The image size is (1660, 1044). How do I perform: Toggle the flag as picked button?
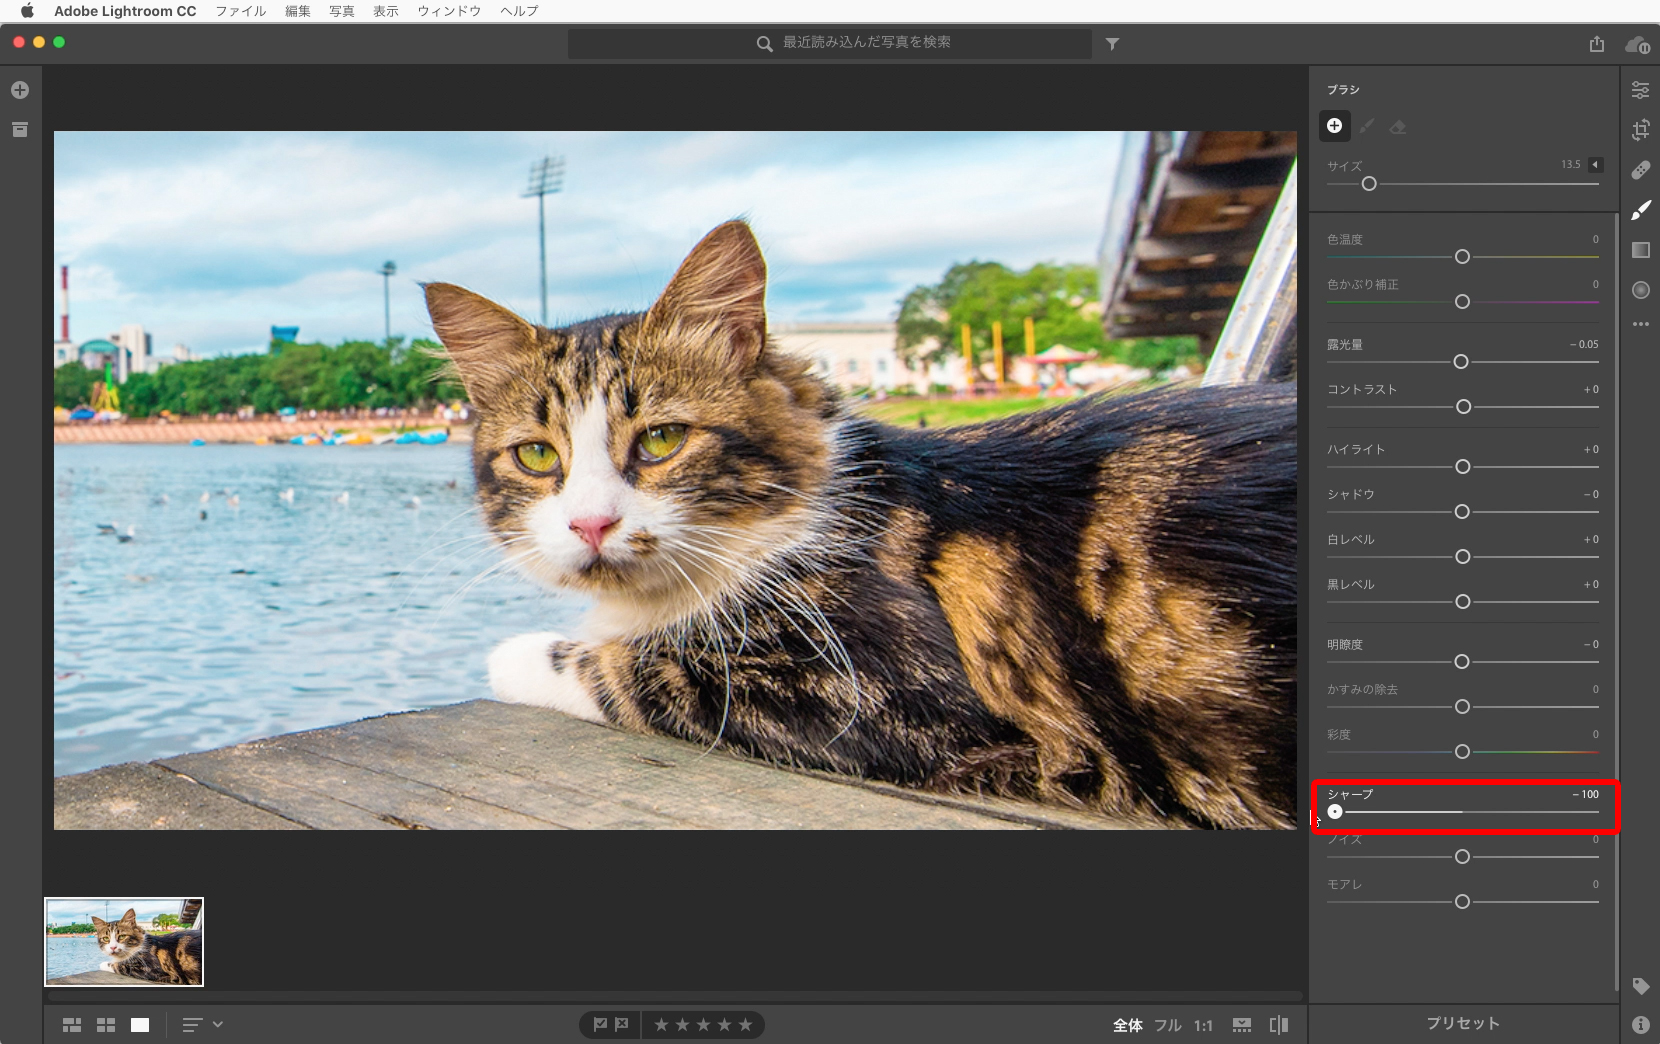(600, 1024)

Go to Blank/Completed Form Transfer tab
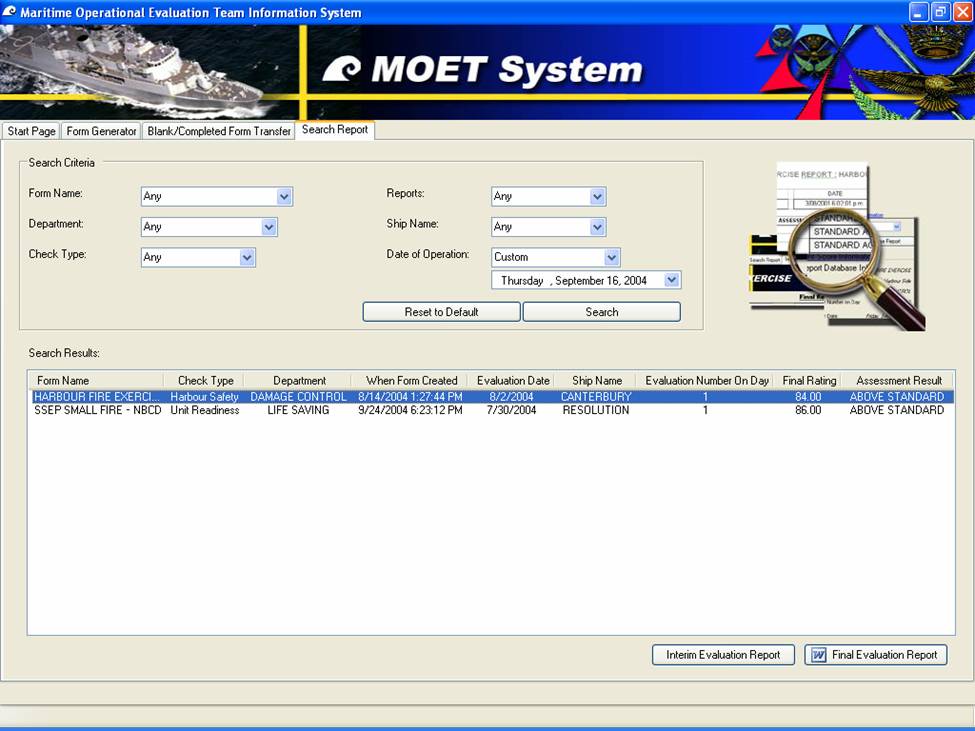[219, 131]
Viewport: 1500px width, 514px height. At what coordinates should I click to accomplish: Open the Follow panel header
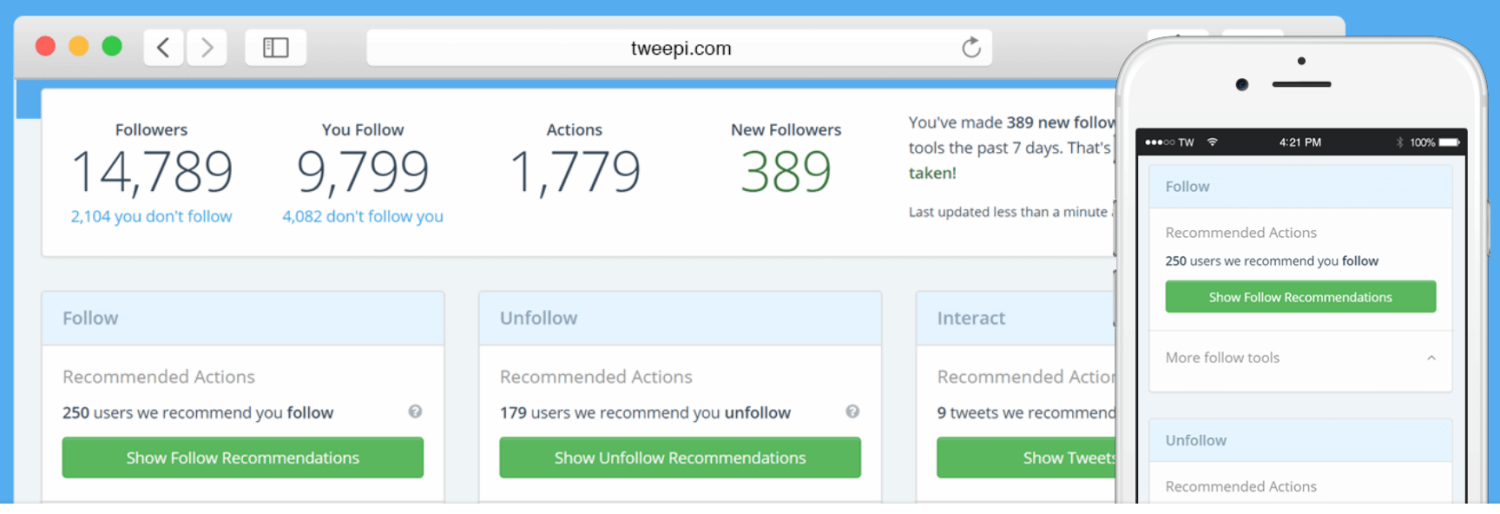pyautogui.click(x=242, y=318)
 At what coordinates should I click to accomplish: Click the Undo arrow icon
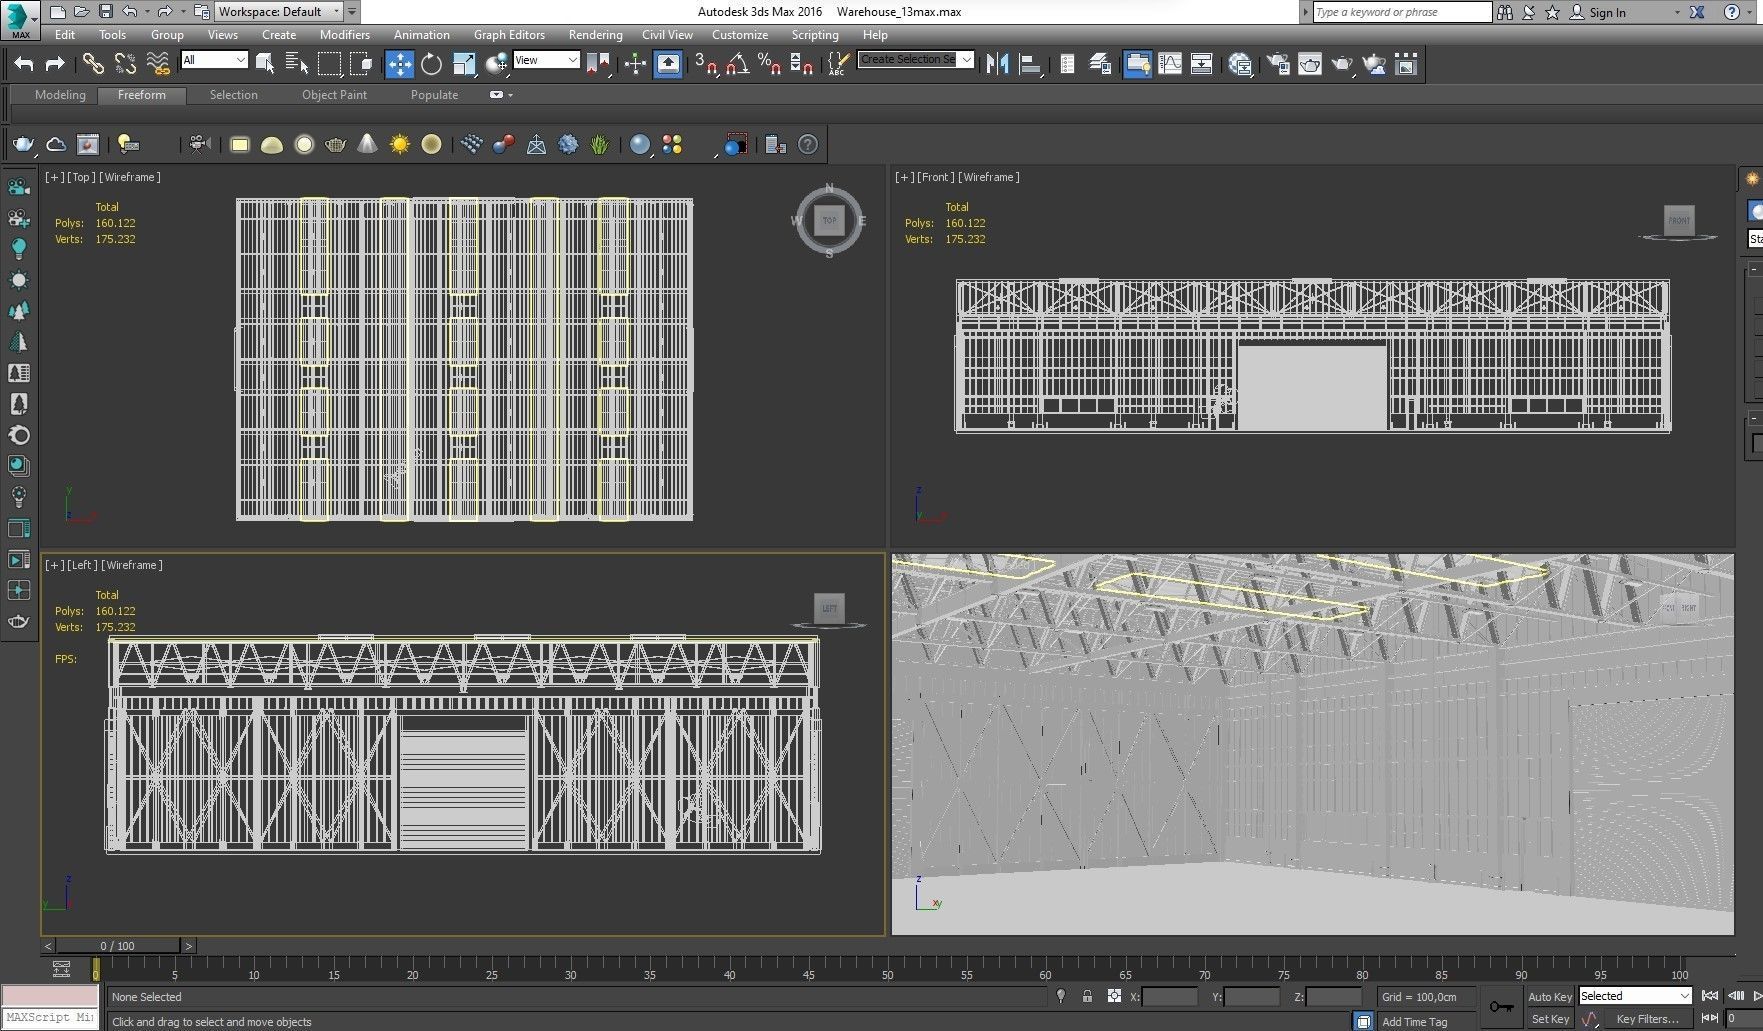[x=23, y=64]
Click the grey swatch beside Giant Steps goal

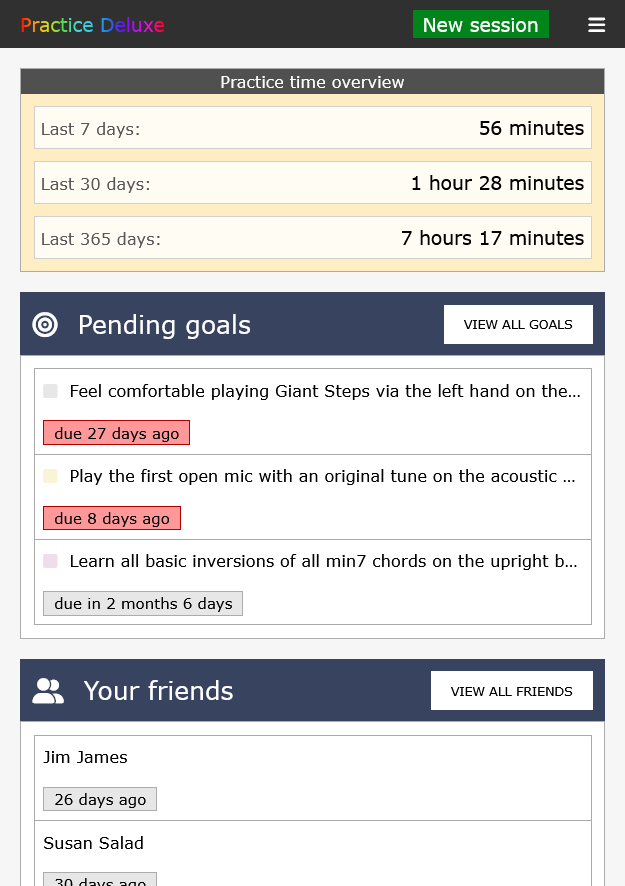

+ + +

Exercise instructions: The lines from the one with "Go to Blank/Completed Form Transfer tab" to the end of the data above should be retyped exactly, both ends included, and pictures are to be left out.

Response area:
Go to Blank/Completed Form Transfer tab
[219, 131]
Viewport: 1500px width, 514px height. At what coordinates should I click to accomplish: Open the Follow panel header
pyautogui.click(x=242, y=318)
 At what coordinates should I click to accomplish: Click the Undo arrow icon
[x=23, y=64]
Click the grey swatch beside Giant Steps goal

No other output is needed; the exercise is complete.